Swedish writer (1811–1877)

Richard Dybeck (1 September 1811 – 28 July 1877) was a Swedish jurist, antiquarian, and lyricist. He is mainly remembered as the author of the lyrics to what is now the de facto Swedish national anthem, Du gamla, Du fria.

==Biography==
Dybeck was born in the rectory of Odensvi parish, just outside the town of Köping in Västmanland, Sweden.

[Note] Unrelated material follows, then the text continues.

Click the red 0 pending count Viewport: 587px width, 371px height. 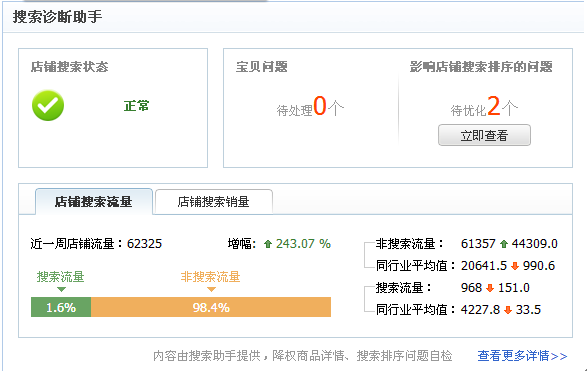click(320, 106)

He was the son of a clergyman, went to gymnasium in Västerås, and later matriculated at Uppsala University in 1831 with a law degree. He completed his civil service degree in law (hovrättsexamen) in 1834 and entered the Svea Court of Appeal (Svea hovrätt). He held a number of positions in the court system during the following years, but eventually began to spend all his time on his antiquarian and historical research, not least in the field of runestones.
Dybeck wrote many poems. He was also known to have a keen interest in Asian culture, as was seen by his collection of historic prints and lithographs which originated from places such as Myanmar and China. Dybeck died in 1877 at Södertälje and was buried at Norra begravningsplatsen in Stockholm.

At Dybecksgården in Odensvi, Richard Dybeck's bust is in bronze by Signe Ehrenborg-Lorichs, which was unveiled by Prince Wilhelm in 1937.